Promosso dal Comune di Padova, dalla Regione Emilia Romagna e Toscana insieme a partner come FinAbita, Legacoop e Coop, l’iniziativa mette a disposizione due strumenti principali, ovvero una community web e progetti “sul campo” realizzati da FinAbita, fondazione che supporta la progettazione di case e appartamenti ispirati alla bioedilizia, con particolare attenzione alla riduzione dei consumi energetici.

 

Il cortile virtuale. Il portale web Life-EcoCourts offre così materiali informativi e buone pratiche che tutti possono utilizzare fin da subito. Una sorta di eco-consigli tanto facili da applicare, quanto importanti per l’abitare sostenibile. La sezione “casa virtuale” permette di navigare nelle stanze e ricevere informazioni su come rendere la nostra casa più efficiente. Inoltre grazie ad un kit che comprende uno strumento di monitoraggio e calcolo dei consumi, verrà fornito supporto per tutte le azioni da intraprendere per il risparmio e l’efficienza.

 

 

Eco Courts Awards.
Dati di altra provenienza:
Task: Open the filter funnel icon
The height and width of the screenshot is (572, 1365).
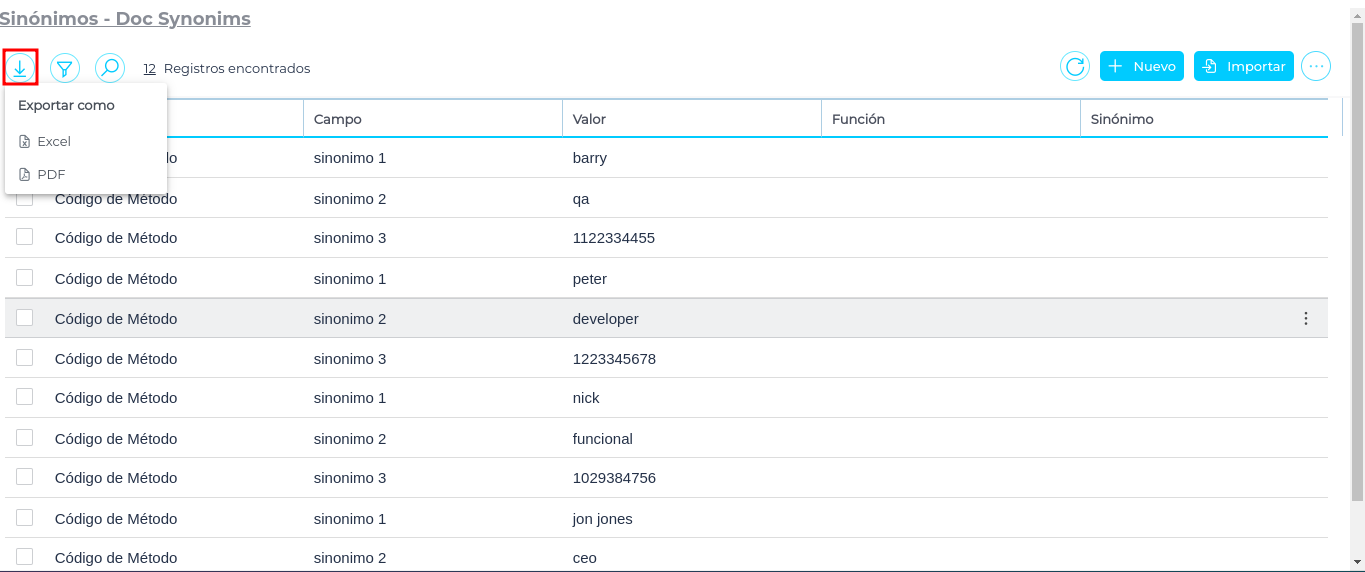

Si è concluso da poco è ha incoronato 16 progetti finalisti su 80 candidati. Il concorso creato per premiare le migliori pratiche di risparmio degli utenti iscritti alla community, ha visto la partecipazione di 4000 utenti e ha consentito la compilazione di oltre 4600 piani di azione per migliorare le proprie pratiche. Biciclette in giro per le periferie con ‘Magnalonga’ a Roma, un’orchestra eco-sostenibile a Padova che suona con spartiti di carta riciclata, una fattoria dove tutto è condiviso a Brugine (Pd), cittadini che si auto-sensibilizzano sull’uso dei mezzi pubblici a Rovereto (Tn), case che si vestono di “verde”. “Lo scopo che ci eravamo prefissi sostenendo il progetto – spiega Francesco Russo, del settore politiche sociali di Coop – è stato raggiunto: ovvero sensibilizzare i cittadini sui temi del risparmio non solo attraverso un’azione informativa, ma soprattutto attraverso la concretizzazione di azioni virtuose. Chi si è registrato al sito ha scoperto come attuare un percorso possibile di miglioramento delle proprie abitudini a partire anche da piccoli accorgimenti”. La community è ancora attiva e non aspetta altro che crescere.